Written request: Return each line of the material below that contains the word "width", matching upper and lower case exactly.

Materials provided:
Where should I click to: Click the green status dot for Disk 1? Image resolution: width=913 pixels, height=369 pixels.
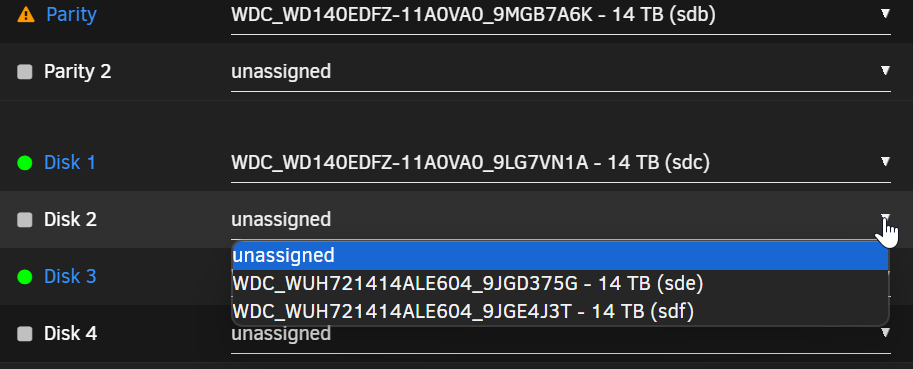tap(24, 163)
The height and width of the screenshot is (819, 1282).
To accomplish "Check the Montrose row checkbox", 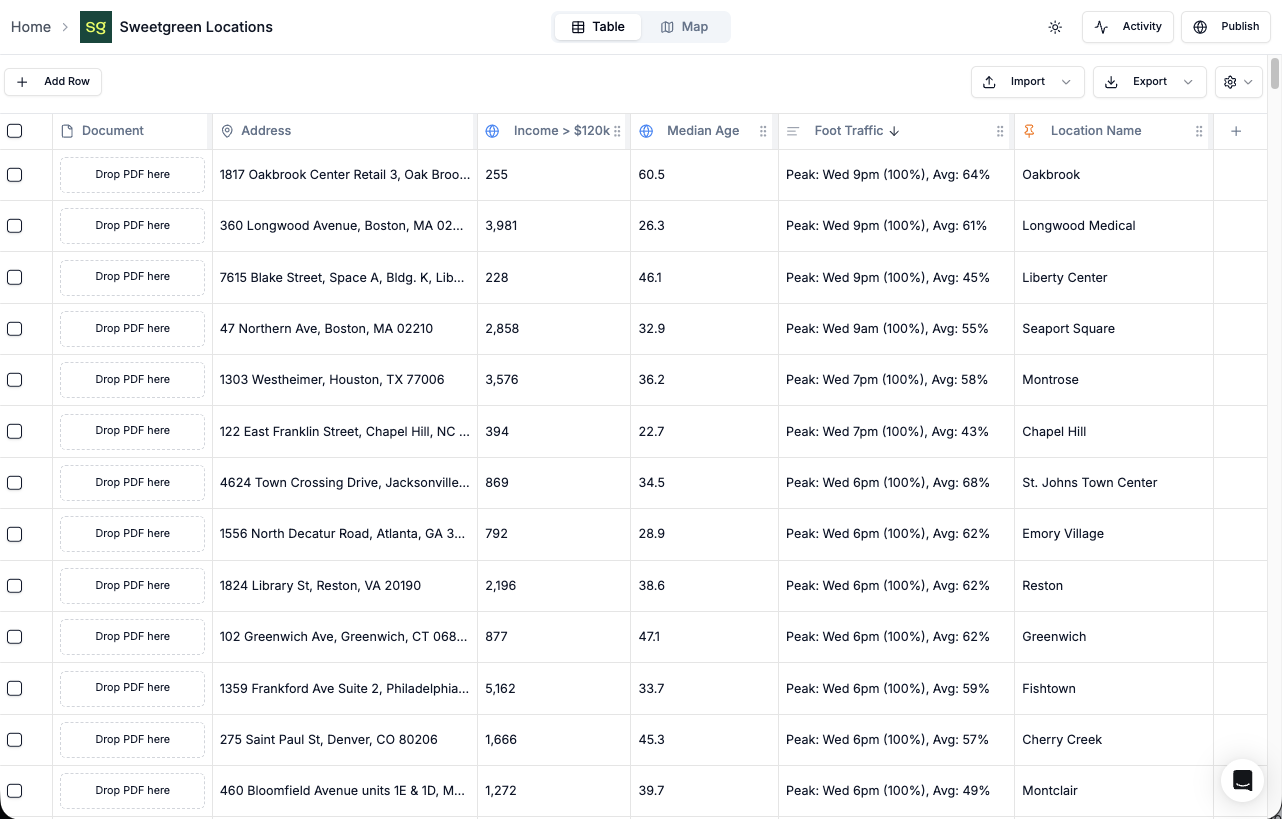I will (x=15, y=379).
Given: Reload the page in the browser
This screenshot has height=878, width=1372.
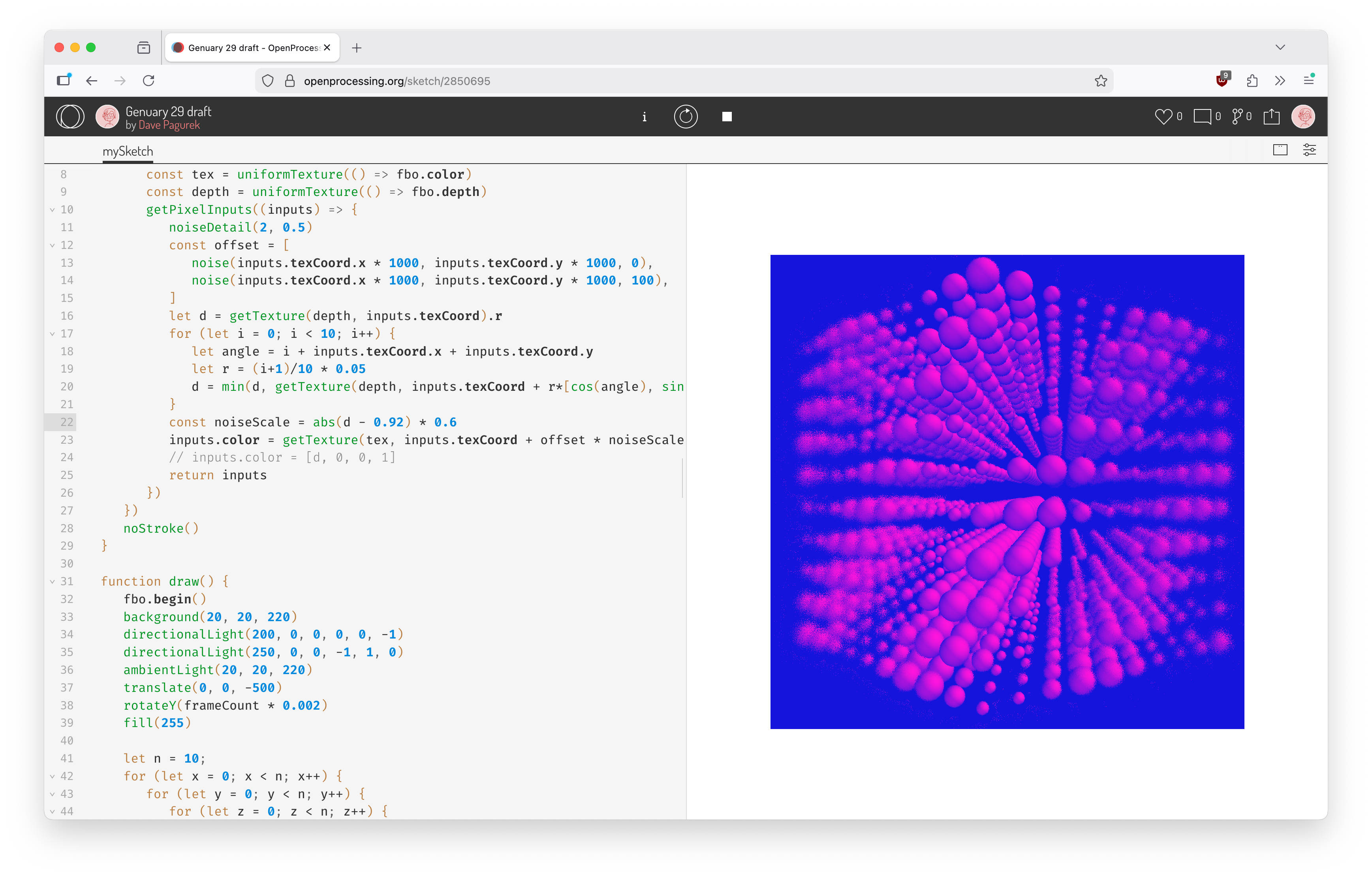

Full solution:
Where should I click to: Click the green status dot for Disk 1? Image resolution: width=913 pixels, height=369 pixels.
The height and width of the screenshot is (819, 1282).
This screenshot has height=878, width=1372.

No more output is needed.